» **ACTION ITEM**:
From the data below, set down exactly the lines between the one holding "Home (326, 1108)" and the one holding "Track Your Order (969, 330)", inclusive, and no others.

Records excerpted from a collection
☆ ☆ ☆ ☆

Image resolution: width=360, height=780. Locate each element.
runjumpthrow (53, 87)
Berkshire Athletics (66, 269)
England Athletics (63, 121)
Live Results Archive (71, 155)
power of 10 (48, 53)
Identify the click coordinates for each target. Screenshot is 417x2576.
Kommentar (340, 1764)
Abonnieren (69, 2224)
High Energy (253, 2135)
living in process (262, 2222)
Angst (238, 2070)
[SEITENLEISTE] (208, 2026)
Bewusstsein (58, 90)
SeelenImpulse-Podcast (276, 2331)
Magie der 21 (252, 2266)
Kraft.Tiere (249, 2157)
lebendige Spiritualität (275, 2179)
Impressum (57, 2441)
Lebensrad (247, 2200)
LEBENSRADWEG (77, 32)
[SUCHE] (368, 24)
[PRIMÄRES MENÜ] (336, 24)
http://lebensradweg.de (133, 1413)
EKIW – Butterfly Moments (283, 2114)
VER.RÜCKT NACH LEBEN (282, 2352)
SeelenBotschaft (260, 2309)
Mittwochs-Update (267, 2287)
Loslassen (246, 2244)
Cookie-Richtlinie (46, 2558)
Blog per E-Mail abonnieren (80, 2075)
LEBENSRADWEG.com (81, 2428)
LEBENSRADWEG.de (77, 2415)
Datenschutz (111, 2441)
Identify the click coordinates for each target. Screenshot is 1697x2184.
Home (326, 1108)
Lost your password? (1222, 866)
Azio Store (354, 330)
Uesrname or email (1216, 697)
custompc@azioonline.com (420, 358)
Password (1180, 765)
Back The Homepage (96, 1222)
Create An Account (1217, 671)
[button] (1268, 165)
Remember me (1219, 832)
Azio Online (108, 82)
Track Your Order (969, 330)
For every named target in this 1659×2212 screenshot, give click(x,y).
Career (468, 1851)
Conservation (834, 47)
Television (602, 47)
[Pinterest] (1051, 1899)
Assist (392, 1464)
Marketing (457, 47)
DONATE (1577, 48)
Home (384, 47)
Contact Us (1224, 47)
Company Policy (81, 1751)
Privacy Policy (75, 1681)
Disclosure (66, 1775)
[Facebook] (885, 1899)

☆ ☆ ☆ ☆

» **EXERCISE OUTPUT**:
Home (326, 1108)
Lost your password? (1222, 866)
Azio Store (354, 330)
Uesrname or email (1216, 697)
custompc@azioonline.com (420, 358)
Password (1180, 765)
Back The Homepage (96, 1222)
Create An Account (1217, 671)
[button] (1268, 165)
Remember me (1219, 832)
Azio Online (108, 82)
Track Your Order (969, 330)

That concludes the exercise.